Exercise tasks »
A) In the passage on Venezuela and the OAS, on what date is the OAS meeting of foreign ministers set to take place?
B) For each statement, say whether it agrees with the passage on Venezuela and the OAS, answering yes or no and quoting the deciding words: (i) Rubio publicly threatened the Dominican Republic, El Salvador, and Haiti with punishment. (ii) The US government has tried to get rid of the Venezuelan government for fewer than five years. (iii) Brazil and Argentina are described as having new left-wing governments.
____ Passage provided
I say this without exaggeration or hyperbole. People who want to avoid escalating violence or civil war in Venezuela should not pretend otherwise, no matter how much they hate the current government or want to see the opposition in power. They should not try to support a process that is so blatantly illegitimate, ill-intentioned, and dangerous.
In Washington bubble circles, the large media outlets and US government are the ultimate arbiters of political legitimacy. Since these actors and their allies are all willing to pretend that the OAS is currently neutral, some well-intentioned people may want to also pretend that this is the case. They may believe that such intervention as the upcoming May 31 OAS meeting of foreign ministers, despite being controlled by partisan actors, would increase pressure on the Venezuelan government to negotiate.
But it is much more likely to have the opposite effect, causing the government and its supporters to dig in their heels against intervention, which can accurately be described as Washington-led (Rubio even publicly threatened the Dominican Republic, El Salvador, and Haiti with punishment if they did not cooperate with US efforts against Venezuela within the OAS). It could encourage the government to refuse concessions that they should make to the opposition’s legitimate demands. For those who do not know, because it is almost never mentioned in these discussions, a Washington-led strategy is considered suspect because the US government has been trying to undermine, destabilize, and get rid of the Venezuelan government ― on and off ― for more than 15 years.
Nobody is fooled by the fact that some of South America’s most important governments, including Brazil and Argentina, are contributing to this effort. Their new right-wing governments (with Temer hanging on by a thread to his illegitimate presidency) are closely aligned with the Trump administration.
On the opposition side, this strategy of manipulating the OAS for partisan purposes will likely encourage the more extreme and violent elements of the Venezuelan opposition to pursue a strategy of toppling the government by extralegal means.
________
____ Recorded information
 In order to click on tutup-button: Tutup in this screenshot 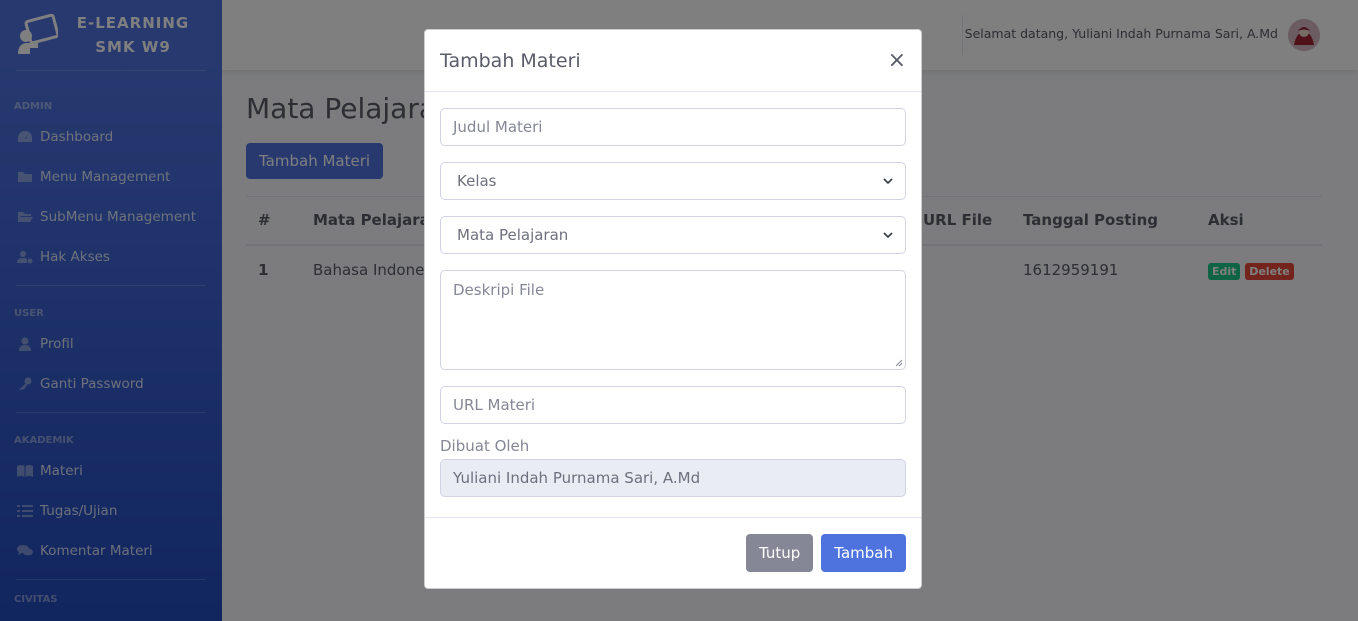, I will do `click(780, 553)`.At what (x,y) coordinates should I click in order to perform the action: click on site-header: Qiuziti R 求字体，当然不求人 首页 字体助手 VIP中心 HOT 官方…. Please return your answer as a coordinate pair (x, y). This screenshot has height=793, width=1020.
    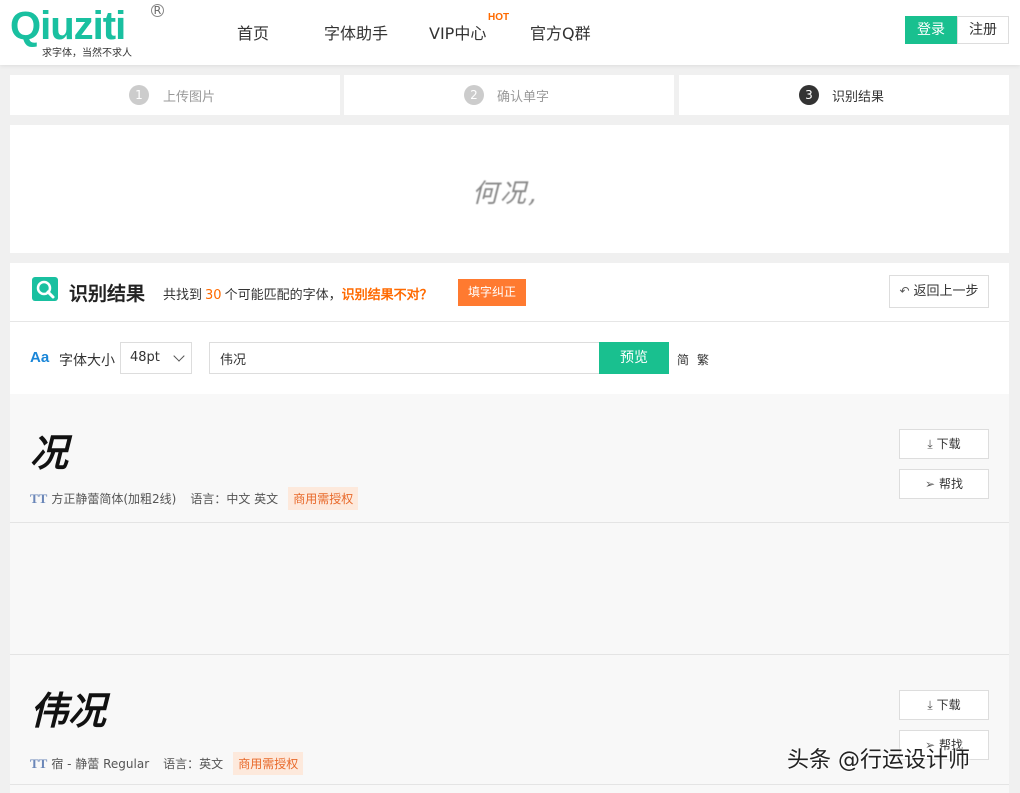
    Looking at the image, I should click on (510, 32).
________
Expected results »
A) May 31

B)
(i) Yes: "Rubio even publicly threatened the Dominican Republic, El Salvador, and Haiti with punishment if they did not cooperate with US efforts against Venezuela within the OAS"
(ii) No: "for more than 15 years"
(iii) No: "Their new right-wing governments"